• YOUR GOAL
Copy the result of filtering the entries below for lines that include the string "image".

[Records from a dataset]
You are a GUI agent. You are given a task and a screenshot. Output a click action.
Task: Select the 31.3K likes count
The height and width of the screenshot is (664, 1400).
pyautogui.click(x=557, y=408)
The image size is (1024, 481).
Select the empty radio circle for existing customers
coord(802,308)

...

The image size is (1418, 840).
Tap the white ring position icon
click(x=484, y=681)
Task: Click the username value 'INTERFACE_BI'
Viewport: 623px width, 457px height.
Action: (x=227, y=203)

• COMPLETED EXERCISE
The image size is (1024, 481).
The image size is (1418, 840).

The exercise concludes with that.